PASSAGE PROVIDED:

◇ ◇ ◇

Because of their prominent roles in the world financial system, some of these so-called offshore ‘havens’ have assumed importance far bigger than their physical size would suggest. Bermuda is a leading insurance center, while the British Virgin Islands is the global capital for incorporation of offshore companies.
In recent years in respect of these ‘havens’, there has been much binding in the marsh, and large numbers of stories of intrigue, corruption, and even conspiracy. However, a lot of this bad reputation is not deserved.
In Bermuda, where Bermuda Finance employs more than 5 per cent of the population, the country established a Financial Intelligence Agency in 2008.
The British Virgin Islands has invested in legal infrastructure to deal with commercial disputes arising from its status as the leading incorporator of offshore businesses.
The Cayman Islands is a base for most of the world’s hedge funds.
The Turks and Caicos Islands is largely a center for offshore trusts. The U.K. imposed direct rule in 2009 after a report found a “high probability of systemic corruption”. However, the investigative team soon discounted the initial allegations leaked by the police.

◇ ◇ ◇

SUPPLIED RECORDS:
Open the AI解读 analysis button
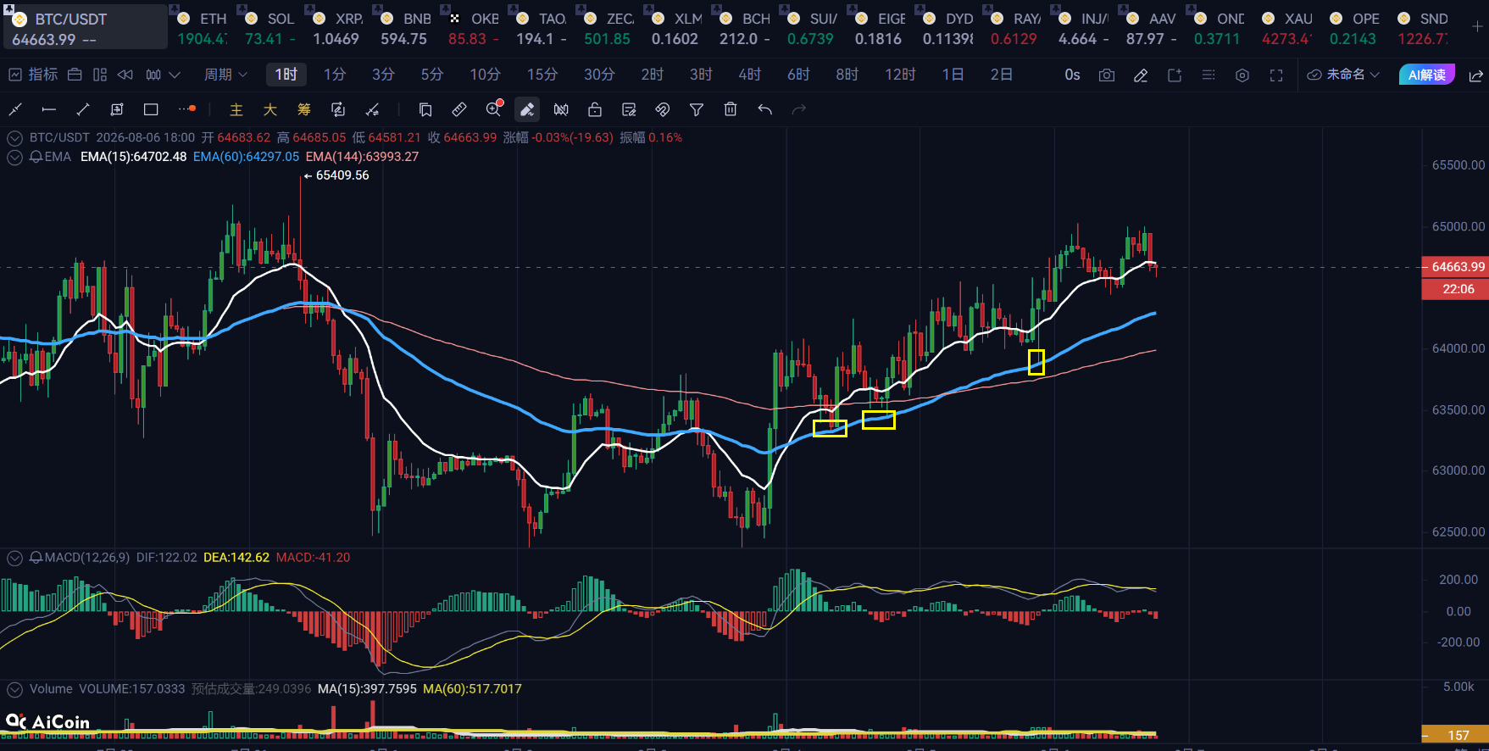This screenshot has width=1489, height=751. click(x=1426, y=75)
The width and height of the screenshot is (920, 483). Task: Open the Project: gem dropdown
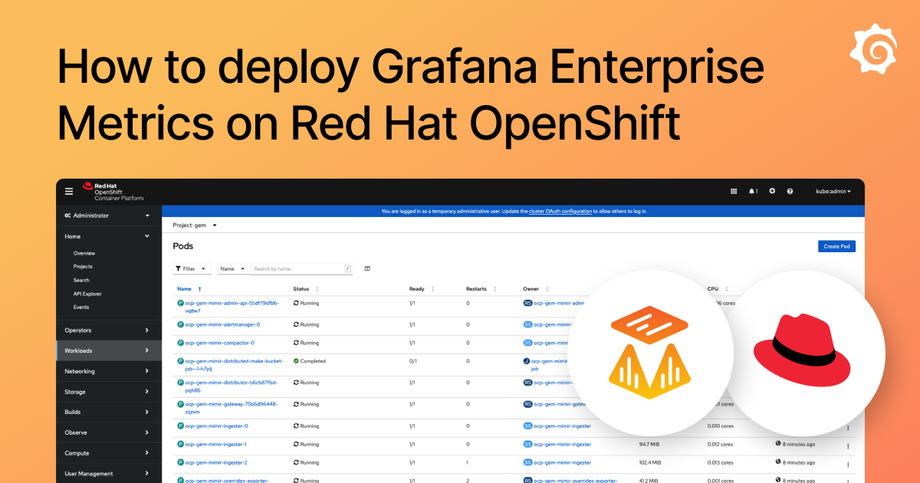pyautogui.click(x=194, y=225)
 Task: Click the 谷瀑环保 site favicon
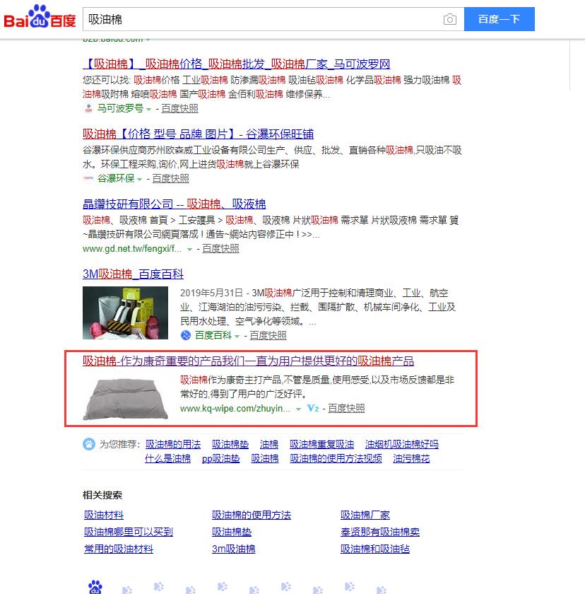(x=88, y=178)
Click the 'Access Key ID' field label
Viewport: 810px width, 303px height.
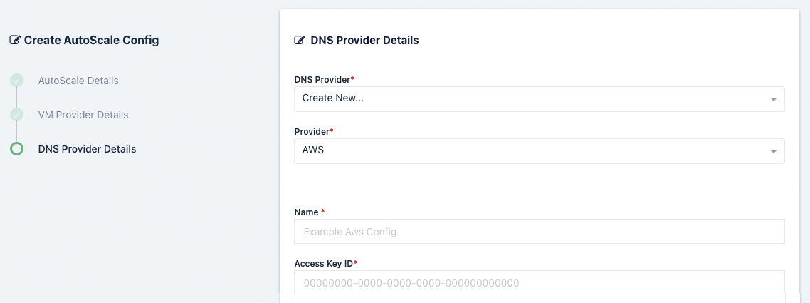324,264
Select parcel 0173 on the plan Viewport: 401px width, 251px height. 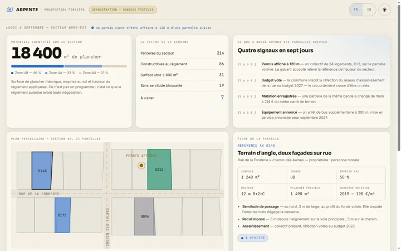tap(62, 215)
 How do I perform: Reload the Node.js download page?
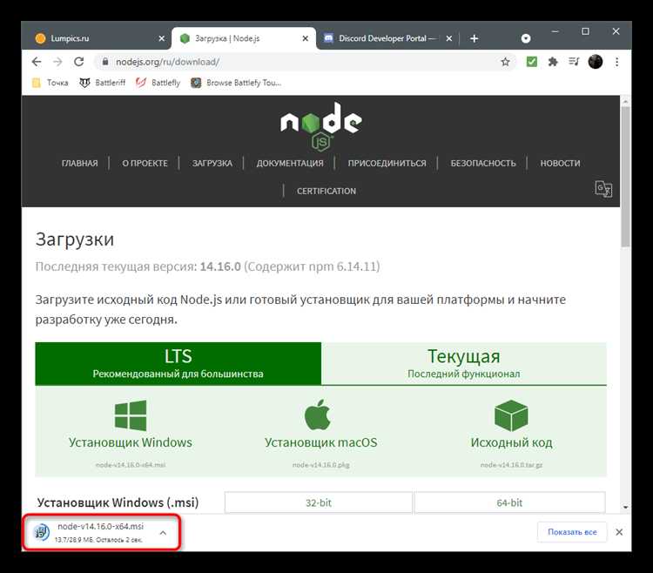click(x=79, y=62)
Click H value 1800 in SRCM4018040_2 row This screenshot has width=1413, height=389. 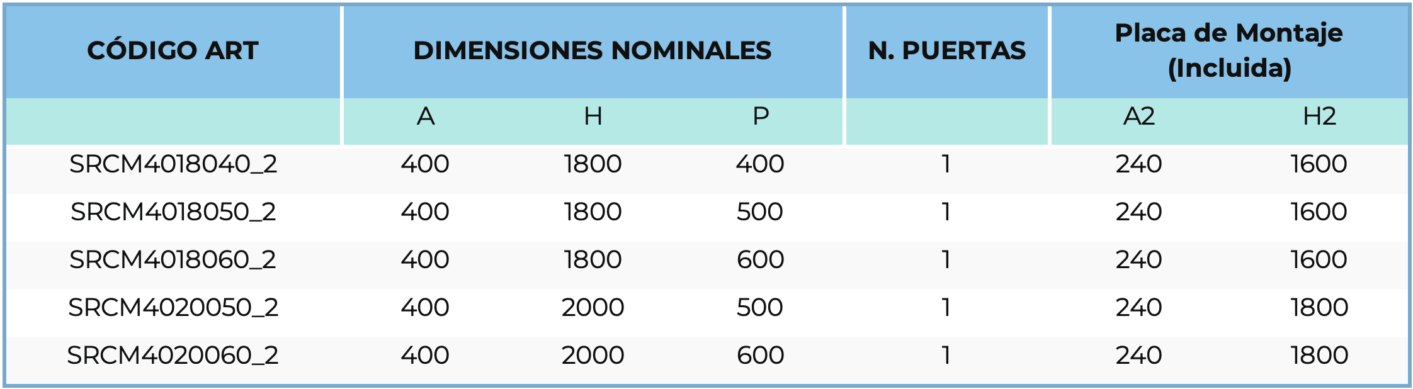[x=593, y=164]
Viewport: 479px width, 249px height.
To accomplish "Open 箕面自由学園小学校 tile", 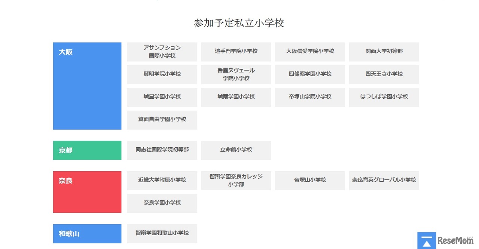I will point(162,120).
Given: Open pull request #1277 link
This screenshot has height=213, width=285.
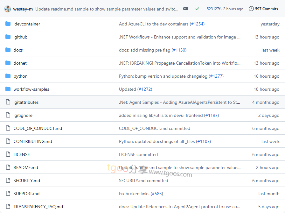Looking at the screenshot, I should coord(216,76).
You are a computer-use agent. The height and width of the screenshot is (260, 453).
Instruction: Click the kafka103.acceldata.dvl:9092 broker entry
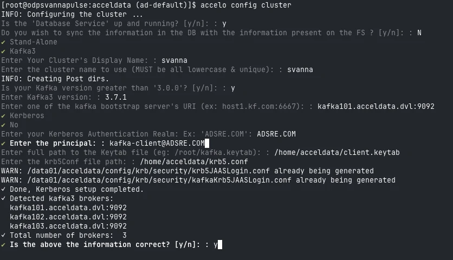pos(68,226)
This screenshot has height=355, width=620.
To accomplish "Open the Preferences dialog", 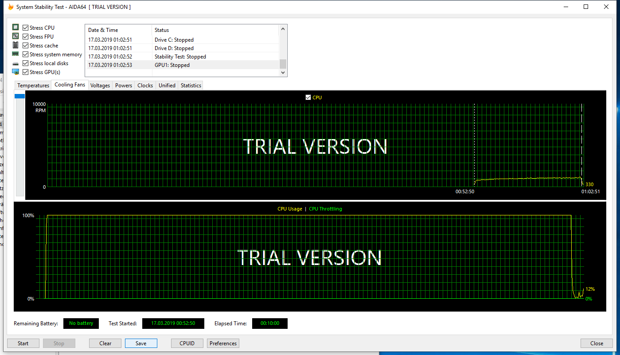I will [223, 343].

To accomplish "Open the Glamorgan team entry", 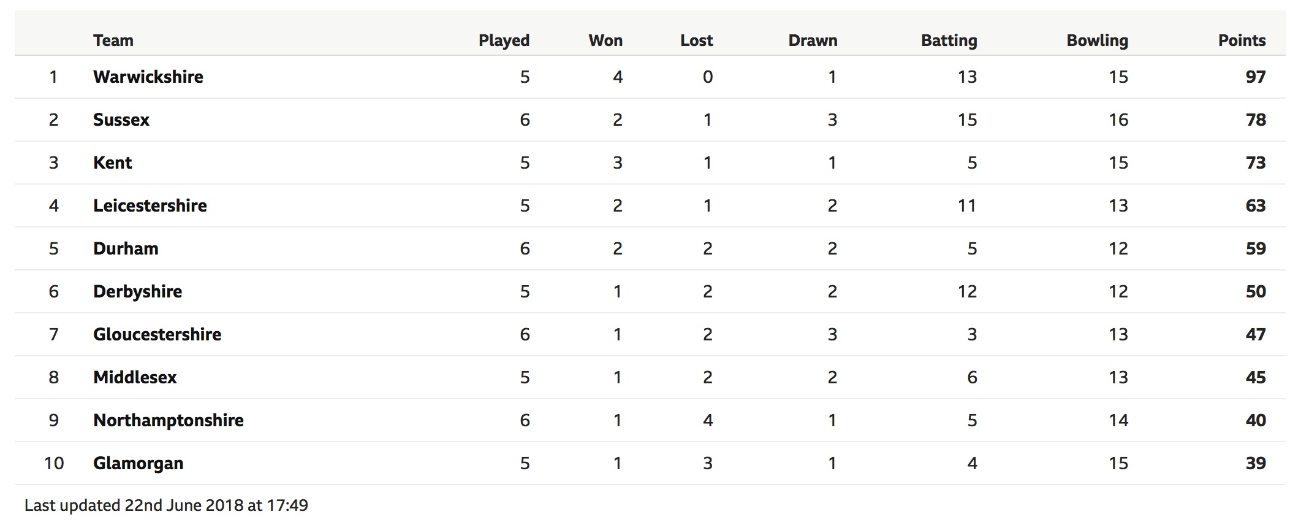I will (138, 463).
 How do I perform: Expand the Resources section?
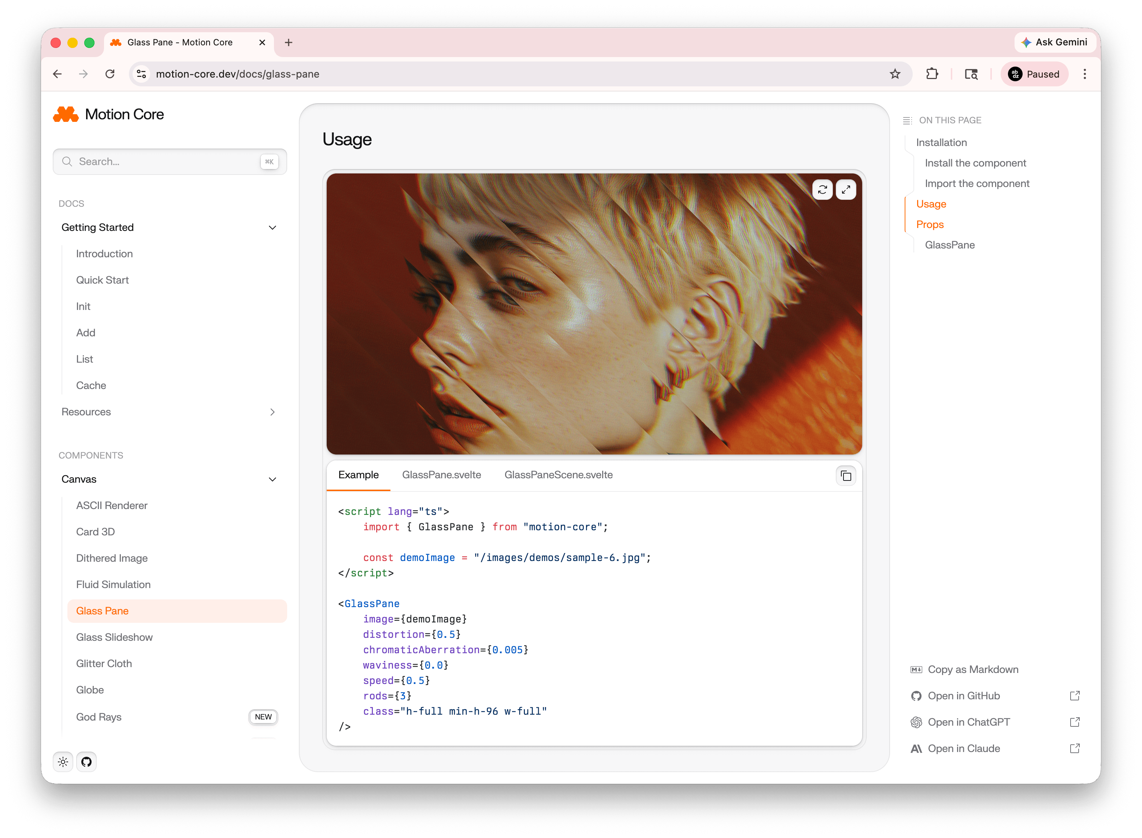[x=273, y=412]
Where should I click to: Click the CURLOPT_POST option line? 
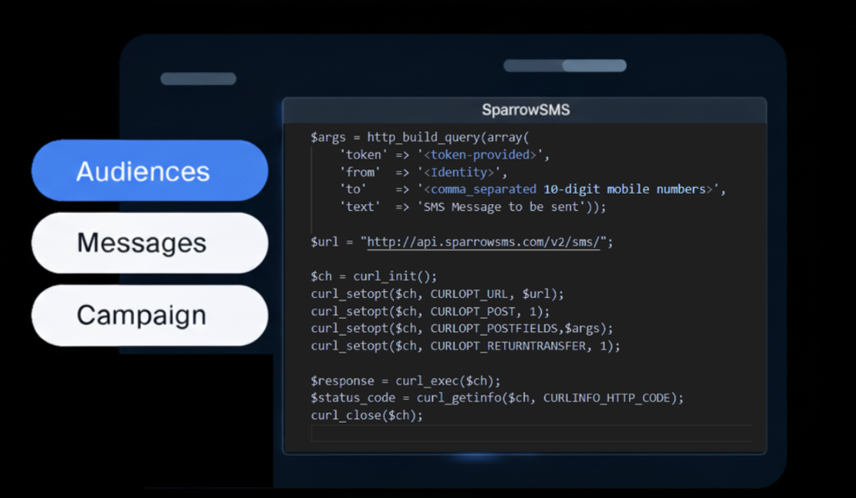(x=430, y=311)
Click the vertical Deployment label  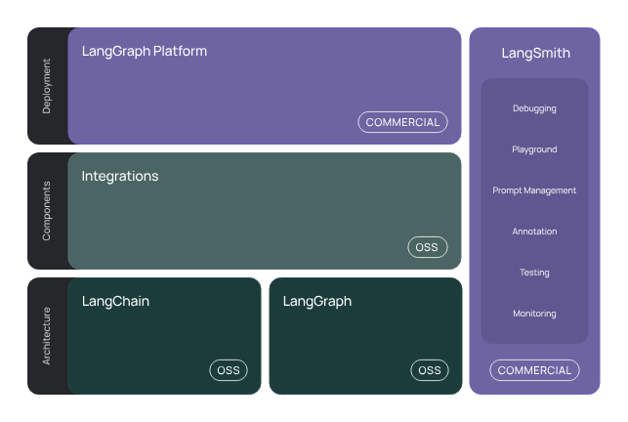(x=47, y=86)
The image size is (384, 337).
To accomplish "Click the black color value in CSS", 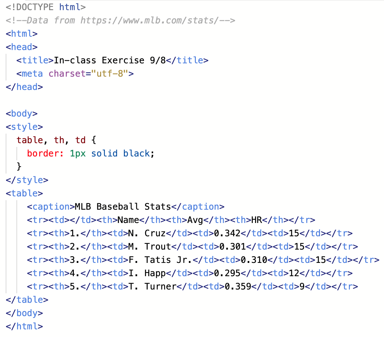I will tap(136, 153).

◇ ◇ ◇

TO BE DONE:
**1.** According to the passage on offshore financial havens, which territory is the global capital for incorporating offshore companies?
**2.** Decide whether each statement agrees with the passage on offshore financial havens, answering yes or no and quoting the words that settle it:
(a) Bermuda set up a Financial Intelligence Agency in 2008.
(b) The Cayman Islands is largely a center for offshore trusts.
(c) The U.K. imposed direct rule on the Turks and Caicos Islands in 2009.
**3.** Pick up the passage on offshore financial havens after its final sentence and keep writing.

RESPONSES FOR EACH TASK:
**1.** The British Virgin Islands.

**2.**
(a) Yes: "the country established a Financial Intelligence Agency in 2008."
(b) No: "The Cayman Islands is a base for most of the world’s hedge funds." and "The Turks and Caicos Islands is largely a center for offshore trusts."
(c) Yes: "The U.K. imposed direct rule in 2009"

**3.**
In recent times, all these jurisdictions have come under fire, or had allegations made about them in one respect or other, and, as a result, whatever may be the real facts about some of the more obtuse allegations, various questions were raised in London, particularly about the rule of law in Cayman – and the network of close relationships that dominates the elite of this, and other small, British territories. The case also goes to the heart of the U.K.’s somewhat dysfunctional relationship with the “pink dots on the map” that are both imperial relics, and, at the same time, significant operators in world finance.
Mr Umunna, the MP who is also parliamentary private secretary to Ed Miliband, UK opposition Labour party leader, says: “Britain should certainly be using its influence and the leverage that flows from that to encourage better standards of financial probity and governance to be adopted.”
The UK government has promised “further measures for promoting good governance and preventing corruption” in overseas territories. The Foreign Office concedes there “may be individual incidences where governance has been a concern” but denies there is “systematic or widespread” problems across the islands.
One attraction of these ‘havens’ – often for lenders, and sometmes for borrowers – is their usual, very strict secrecy laws. However, pressure for transparency persists, as the havens begin to yield billions to G20 treasuries.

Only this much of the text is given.